Abstract

Introduction. High-dose (hd) therapy with stem cell autograft is an effective treatment for both non-Hodgkins (NHL) and Hodgkins Lymphoma (HL). However, the occurrence of secondary myelodysplastic syndrome/acute leukemia (sMDS/AL) is a critical issue, representing a major cause of failure in patients potentially cured after hd-therapy. Aim of the study. To evaluate incidence and risk factors of sMDS/AL in a large series of lymphoma patients, treated with the hd-sequential (HDS) chemotherapy approach, followed by peripheral blood progenitor cell (PBPC) autograft.
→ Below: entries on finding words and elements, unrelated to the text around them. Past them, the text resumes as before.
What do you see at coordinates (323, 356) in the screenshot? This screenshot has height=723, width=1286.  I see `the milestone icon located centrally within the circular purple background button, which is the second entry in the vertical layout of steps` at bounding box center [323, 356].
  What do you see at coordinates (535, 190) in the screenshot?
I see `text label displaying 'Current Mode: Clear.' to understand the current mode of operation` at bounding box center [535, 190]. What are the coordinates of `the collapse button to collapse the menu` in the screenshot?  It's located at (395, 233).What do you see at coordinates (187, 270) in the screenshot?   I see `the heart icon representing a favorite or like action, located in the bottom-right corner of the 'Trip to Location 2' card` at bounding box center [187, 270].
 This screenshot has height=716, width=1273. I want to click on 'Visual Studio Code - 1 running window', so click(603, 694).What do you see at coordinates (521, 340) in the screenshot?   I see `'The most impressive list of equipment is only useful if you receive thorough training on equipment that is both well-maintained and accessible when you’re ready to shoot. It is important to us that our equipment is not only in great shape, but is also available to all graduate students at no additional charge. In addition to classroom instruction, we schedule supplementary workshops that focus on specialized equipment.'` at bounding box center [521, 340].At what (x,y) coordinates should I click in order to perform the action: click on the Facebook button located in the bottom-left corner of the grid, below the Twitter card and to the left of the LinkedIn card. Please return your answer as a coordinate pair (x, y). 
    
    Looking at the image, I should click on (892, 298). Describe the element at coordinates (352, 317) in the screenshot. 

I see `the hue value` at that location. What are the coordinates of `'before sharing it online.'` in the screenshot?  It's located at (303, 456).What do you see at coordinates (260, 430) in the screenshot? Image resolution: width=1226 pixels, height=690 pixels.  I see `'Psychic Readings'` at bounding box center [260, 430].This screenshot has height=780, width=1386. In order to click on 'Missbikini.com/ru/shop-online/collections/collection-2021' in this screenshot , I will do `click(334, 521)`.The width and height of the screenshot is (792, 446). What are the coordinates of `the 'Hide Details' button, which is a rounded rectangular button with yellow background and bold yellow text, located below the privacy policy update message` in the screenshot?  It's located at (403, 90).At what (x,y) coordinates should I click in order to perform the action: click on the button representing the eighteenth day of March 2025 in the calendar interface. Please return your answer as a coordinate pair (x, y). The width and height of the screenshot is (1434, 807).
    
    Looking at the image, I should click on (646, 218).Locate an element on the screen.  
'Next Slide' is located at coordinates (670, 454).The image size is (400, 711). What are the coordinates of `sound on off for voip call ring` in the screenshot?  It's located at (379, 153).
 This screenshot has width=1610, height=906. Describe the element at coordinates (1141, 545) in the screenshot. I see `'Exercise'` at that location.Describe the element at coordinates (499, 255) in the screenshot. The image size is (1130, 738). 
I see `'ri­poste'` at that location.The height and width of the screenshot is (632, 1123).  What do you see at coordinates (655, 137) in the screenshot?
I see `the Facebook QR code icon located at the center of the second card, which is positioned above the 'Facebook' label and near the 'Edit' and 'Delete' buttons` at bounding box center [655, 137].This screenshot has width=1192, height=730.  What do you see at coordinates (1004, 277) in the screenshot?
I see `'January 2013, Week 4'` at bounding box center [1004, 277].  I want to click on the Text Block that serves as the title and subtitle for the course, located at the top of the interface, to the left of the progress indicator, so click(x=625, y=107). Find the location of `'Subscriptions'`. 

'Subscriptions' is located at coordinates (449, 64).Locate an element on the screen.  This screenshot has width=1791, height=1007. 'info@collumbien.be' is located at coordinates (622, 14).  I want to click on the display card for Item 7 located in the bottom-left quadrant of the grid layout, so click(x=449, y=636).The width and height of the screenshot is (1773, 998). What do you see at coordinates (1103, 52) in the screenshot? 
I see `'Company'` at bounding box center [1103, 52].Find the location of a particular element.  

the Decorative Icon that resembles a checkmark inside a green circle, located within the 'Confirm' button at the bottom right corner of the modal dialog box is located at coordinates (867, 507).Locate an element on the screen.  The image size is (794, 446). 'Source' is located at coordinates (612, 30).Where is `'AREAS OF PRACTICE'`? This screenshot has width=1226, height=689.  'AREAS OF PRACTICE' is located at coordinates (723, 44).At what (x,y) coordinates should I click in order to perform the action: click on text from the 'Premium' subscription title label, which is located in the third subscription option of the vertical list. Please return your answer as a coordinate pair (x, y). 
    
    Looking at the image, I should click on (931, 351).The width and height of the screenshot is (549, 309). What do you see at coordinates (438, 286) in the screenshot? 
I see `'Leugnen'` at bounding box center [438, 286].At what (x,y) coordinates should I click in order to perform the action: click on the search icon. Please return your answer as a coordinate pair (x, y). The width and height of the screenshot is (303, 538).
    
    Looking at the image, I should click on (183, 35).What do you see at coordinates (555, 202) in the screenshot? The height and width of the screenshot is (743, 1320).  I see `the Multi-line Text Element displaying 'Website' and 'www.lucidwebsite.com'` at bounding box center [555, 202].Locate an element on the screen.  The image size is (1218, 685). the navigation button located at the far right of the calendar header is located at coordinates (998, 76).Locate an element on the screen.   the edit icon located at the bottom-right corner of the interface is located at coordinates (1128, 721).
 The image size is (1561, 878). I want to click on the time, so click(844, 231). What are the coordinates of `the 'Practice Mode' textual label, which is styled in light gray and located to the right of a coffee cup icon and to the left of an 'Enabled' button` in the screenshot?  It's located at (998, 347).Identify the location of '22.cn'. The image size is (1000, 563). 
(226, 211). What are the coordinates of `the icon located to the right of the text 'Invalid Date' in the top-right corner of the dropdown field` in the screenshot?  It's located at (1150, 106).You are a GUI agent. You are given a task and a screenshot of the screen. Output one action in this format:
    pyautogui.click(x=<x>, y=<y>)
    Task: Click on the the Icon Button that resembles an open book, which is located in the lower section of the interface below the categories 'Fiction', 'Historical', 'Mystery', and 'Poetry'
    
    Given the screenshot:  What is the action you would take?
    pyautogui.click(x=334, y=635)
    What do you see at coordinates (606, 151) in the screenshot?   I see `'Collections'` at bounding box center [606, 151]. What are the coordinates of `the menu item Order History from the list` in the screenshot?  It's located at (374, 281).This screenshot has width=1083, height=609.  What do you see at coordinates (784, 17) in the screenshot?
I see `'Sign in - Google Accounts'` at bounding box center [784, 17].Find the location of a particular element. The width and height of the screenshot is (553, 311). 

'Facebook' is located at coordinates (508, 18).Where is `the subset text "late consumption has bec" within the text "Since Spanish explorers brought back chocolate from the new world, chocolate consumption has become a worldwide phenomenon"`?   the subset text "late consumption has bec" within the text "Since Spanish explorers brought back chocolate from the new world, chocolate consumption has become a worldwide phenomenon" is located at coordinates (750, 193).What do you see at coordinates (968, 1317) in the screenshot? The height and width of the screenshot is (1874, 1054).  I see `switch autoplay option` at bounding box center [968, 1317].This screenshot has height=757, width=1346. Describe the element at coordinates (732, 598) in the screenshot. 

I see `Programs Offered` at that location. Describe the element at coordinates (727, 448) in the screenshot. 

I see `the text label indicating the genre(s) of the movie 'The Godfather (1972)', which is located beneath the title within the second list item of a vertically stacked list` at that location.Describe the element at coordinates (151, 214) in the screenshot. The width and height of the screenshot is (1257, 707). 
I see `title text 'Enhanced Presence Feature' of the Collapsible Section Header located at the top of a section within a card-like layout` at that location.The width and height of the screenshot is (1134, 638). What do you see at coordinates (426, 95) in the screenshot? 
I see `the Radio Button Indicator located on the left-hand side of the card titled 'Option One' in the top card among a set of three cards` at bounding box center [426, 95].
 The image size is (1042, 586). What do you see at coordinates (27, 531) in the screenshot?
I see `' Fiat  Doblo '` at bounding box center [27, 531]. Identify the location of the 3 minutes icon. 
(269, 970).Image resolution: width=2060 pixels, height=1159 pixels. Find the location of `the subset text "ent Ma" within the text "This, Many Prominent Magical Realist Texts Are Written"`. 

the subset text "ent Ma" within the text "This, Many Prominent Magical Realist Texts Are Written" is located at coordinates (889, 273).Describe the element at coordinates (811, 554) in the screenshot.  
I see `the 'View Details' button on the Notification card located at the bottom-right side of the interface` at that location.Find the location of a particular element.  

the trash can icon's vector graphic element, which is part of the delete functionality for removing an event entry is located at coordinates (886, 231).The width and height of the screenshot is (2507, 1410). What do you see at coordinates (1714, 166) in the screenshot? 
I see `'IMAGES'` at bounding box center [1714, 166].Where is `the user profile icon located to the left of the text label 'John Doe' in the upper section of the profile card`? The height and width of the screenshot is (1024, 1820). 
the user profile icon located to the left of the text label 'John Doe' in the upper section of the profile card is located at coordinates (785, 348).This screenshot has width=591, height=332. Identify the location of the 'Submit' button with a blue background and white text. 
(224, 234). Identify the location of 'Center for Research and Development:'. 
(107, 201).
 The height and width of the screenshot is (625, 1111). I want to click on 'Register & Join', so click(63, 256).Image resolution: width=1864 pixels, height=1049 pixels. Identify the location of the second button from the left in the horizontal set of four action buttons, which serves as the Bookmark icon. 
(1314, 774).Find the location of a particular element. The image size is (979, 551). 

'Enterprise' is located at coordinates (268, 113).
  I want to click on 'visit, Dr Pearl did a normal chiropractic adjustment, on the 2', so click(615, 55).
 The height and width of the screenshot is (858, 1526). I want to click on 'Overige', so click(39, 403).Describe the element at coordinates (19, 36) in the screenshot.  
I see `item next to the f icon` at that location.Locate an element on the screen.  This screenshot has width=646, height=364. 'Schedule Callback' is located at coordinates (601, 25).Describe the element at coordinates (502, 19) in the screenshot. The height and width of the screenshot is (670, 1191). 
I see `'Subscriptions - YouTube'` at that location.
Patients and Methods. Data have been collected on 1,347 lymphoma patients treated in the last two decades at 11 Centers, associated to GITIL (Gruppo Italiano Terapie Innovative nei Linfomi). The series included 234 HL and 1,110 NHL (276 low-grade); median age was 46 yrs; 771 were male; 640 (47.5%) patients received HDS front-line, 707 as salvage treatment. All patients received either the original or the modified HDS regimen: 152 (13%) patients were unable to complete the program with autograft; among 1,171 autografted patients, only 79 received a TBI-conditioning regimen. Nearly all patients (97%) were autografted with PBPC (median CD34+ cells: 8 × 106/kg), only a few received BM cells; PBPC were usually collected after hd-cyclophosphamide, or, in a subgroup (28%), after a 2nd round of mobilization, with hd-Ara-C; there were no significant differences in the amount of infused cells between PBPC of the 1st vs. the 2nd mobilization course. HDS was supplemented with Rituximab in 525 (39%) patients.

Results. At a median follow-up of 5.5 yrs, Overall Survival projections at 5 and 10 yrs are, respectively, 62% and 54% for the whole series, 69% and 61% for patients treated at diagnosis. Overall, 46 (3.4%) patients developed s-MDS/AL, with a cumulative incidence of sMDS/AL of 3.2%, 4.7% and 8.4% at 5, 10 and 20 yrs, respectively. Median time of s-MDS/AL occurrence was 35 months since autograft. In competing risk univariate analysis, a few clinical parameters, including age > 45 yrs, male sex, advanced stage, Rituximab administration, autograft with PBPC of 2nd round of mobilization, displayed a variable increase in the cumulative incidence of sMDS/AL; however, on multivariate analysis, only male gender and reinfusion of PBPC of the 2nd mobilization course were associated with sMDS/AL occurrence (SDHR: 2.93, p=0.007 for male gender; 2.54, p=0.004 for graft with PBPC collected at the 2nd round).

Conclusions. Overall incidence of sMDS/AL in HDS-treated patients is analogous to that reported in other recent surveys on lymphoma patients treated with hd-therapy and autograft, with a higher risk recorded among males; furthermore, the study suggests that the quality of CD34+ve cells employed for autograft may be critical for the post-graft development of sMDS/AL.

Author notes

Disclosure:Research Funding: Some of the Authors had financial research supports by Roche, Sanofi-Synthelabo and Italfarmaco. Honoraria Information: Some of the authors have been paid as invited speakers at national and international symposia.